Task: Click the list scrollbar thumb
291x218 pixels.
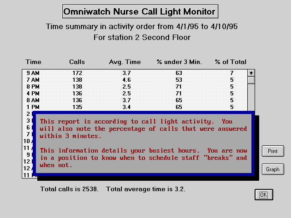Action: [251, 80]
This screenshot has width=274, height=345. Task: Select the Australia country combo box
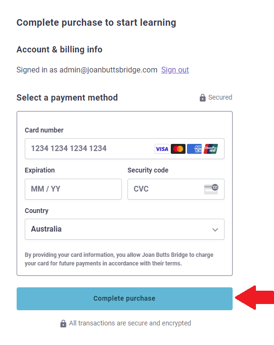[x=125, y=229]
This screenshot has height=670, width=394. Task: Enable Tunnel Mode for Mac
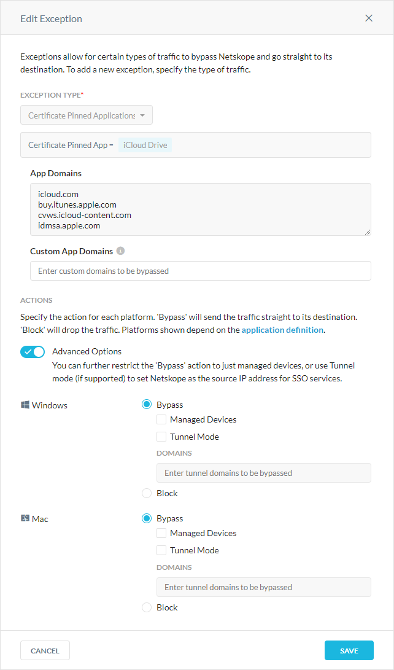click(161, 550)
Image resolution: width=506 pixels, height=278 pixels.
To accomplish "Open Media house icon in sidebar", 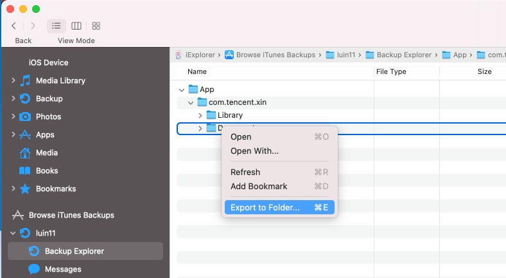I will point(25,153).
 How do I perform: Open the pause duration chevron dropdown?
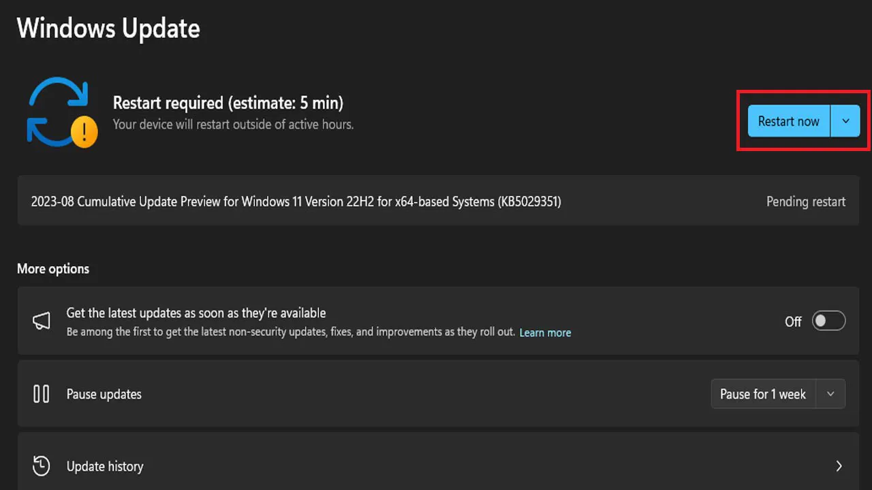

Problem description —
Pull out each line of the listing above that contains the word "This", and copy those lines word for word.

Answer below —
This screenshot has width=274, height=345. Task: Select the Australia country combo box
This screenshot has height=670, width=394. Task: Enable Tunnel Mode for Mac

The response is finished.